As everyone understood, the concern to avoid pain to the child in the womb could be met by simply requiring anesthesia. The right of the woman to the abortion would then remain unimpaired. But that was not a counterclaim that defenders of abortion were eager to make, for it simply brought home again the jarring fact that what was being extinguished was a human life. And this was the understanding that had been at work among prolifers for years as they pressed to bar at least late-term abortions, or abortions based on the sex or race of the child. The prolifers have never thought that the onset of pain marked the arrival of the fetus to a human standing. And neither could they have possibly thought that the beating of the heart marked the beginning of life. The beating heart was just another manifestation of an already living being that was powering and integrating the features of its own growth. Rather, these proposals by prolifers over the years have been put forth in the hope of drawing the public into the recognition that what was being killed in these surgeries was a child who has never been anything but human from its first moments, drawing on the genetic pool of the two people who conceived him. The imminent risk in this approach was that a large segment of the public could indeed come to think that any of these moments in development actually marked the emergence of a truly human life—or a human life that was now worthy of being protected.
It is a credit to the legislators in Mississippi that they were willing to post their own awareness of this enduring concern. And so they made this provision:
Nothing in this section shall be construed as creating or recognizing a right to abortion or as altering generally accepted medical standards. It is not the intention of this section to make lawful an abortion that is otherwise unlawful.
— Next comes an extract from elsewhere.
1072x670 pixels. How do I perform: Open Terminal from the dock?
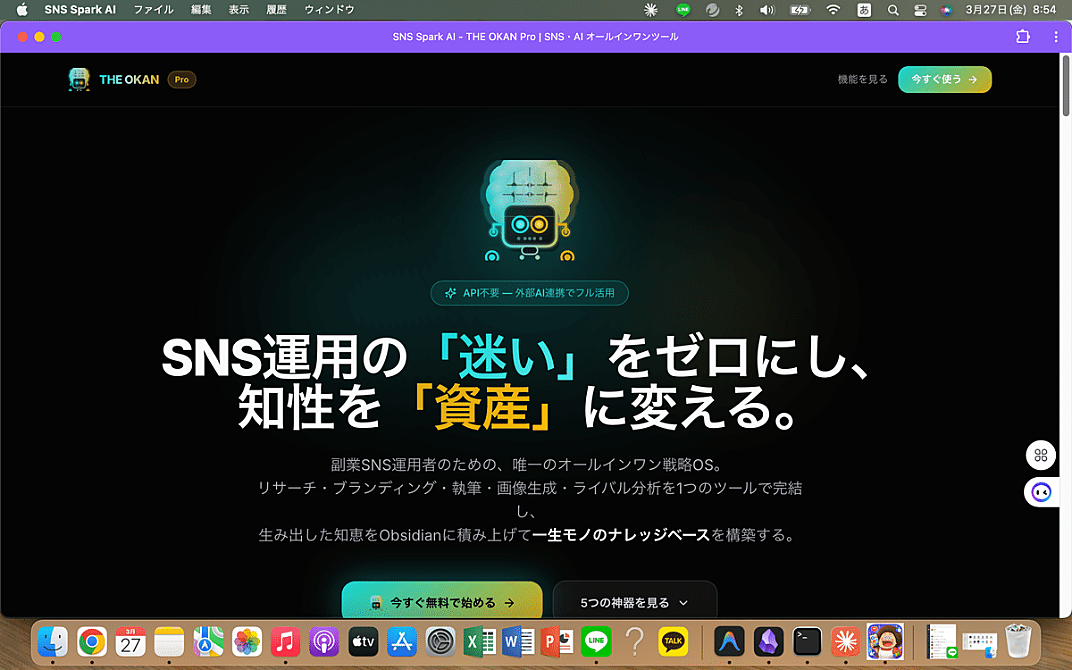point(807,641)
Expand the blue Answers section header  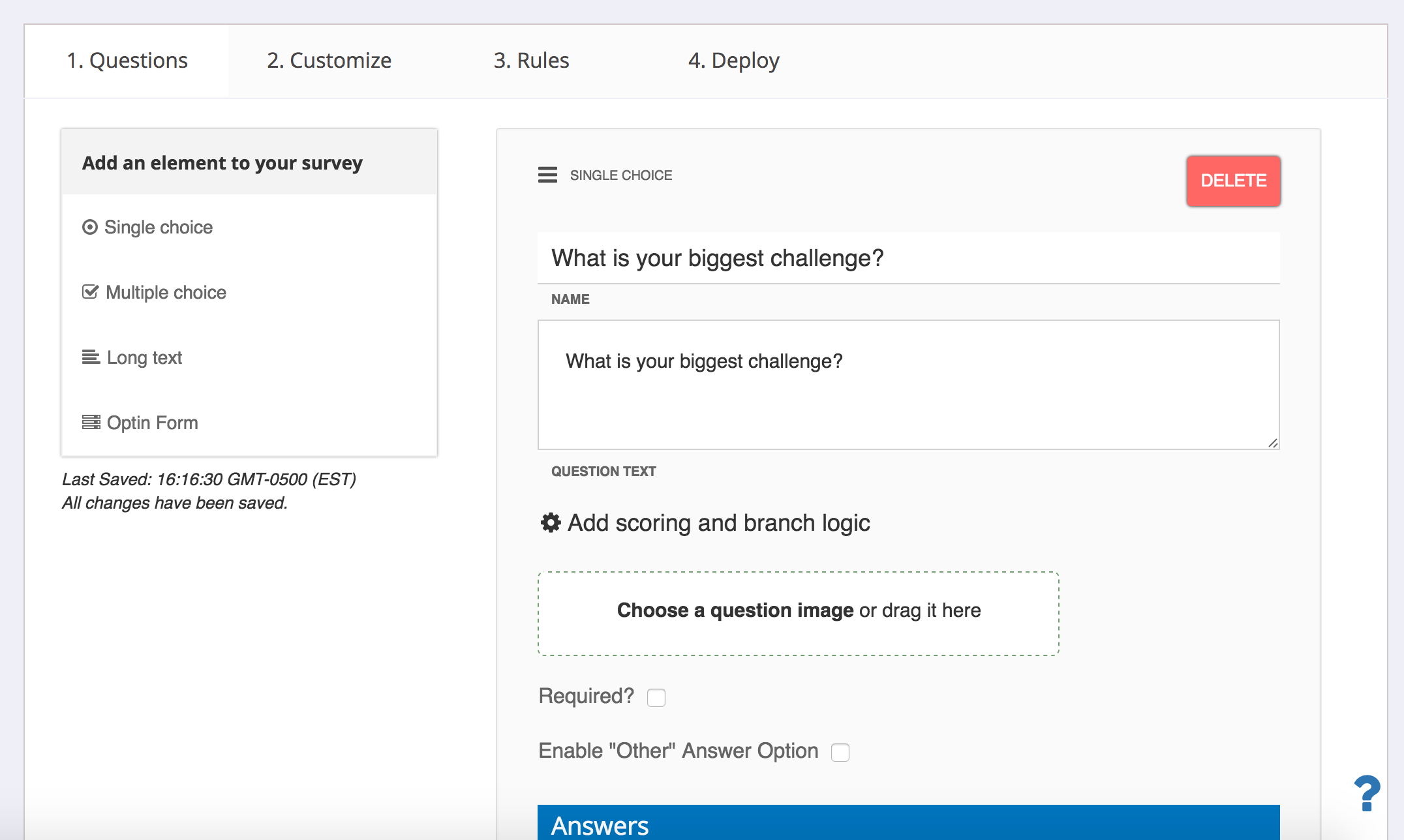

In this muted passage, they anticipate the deliverance held out to us for many years: that Roe v. Wade will someday be decisively overturned, and in a stroke, all of the laws on abortion, still on the books in the states, will come back into force. For the conservative judges on the Court, that is the promise—and the risk—in overturning Roe in a decisive stroke. And we are reminded that, for justices on the Supreme Court, “statecraft” comes with the territory. They may have a passion for coherence and doing the right thing, but they find themselves now enveloped in a political scene that has become far more turbulent. The conservative judges on the Court have long known what is specious in all of these markers in the development of an unborn child. It is entirely possible that they will lose their patience for playing along further in this moral charade. Given the facts of the case, they may decide that the only coherent option is finally to put Roe away. But they also know that a political earthquake can overpower even just and rightful policies and institutions. And they know that a plausible path of prudence may be open. There is the inescapable plight of judges who know that they cannot be entirely detached from political statecraft. But it also supplies the ground of hope: that in the hands of this current Court, something good will yet come.
Hadley Arkes is the Founder/Director of the James Wilson Institute on Natural Rights & the American Founding, and the Ney Professor of Jurisprudence Emeritus at Amherst College.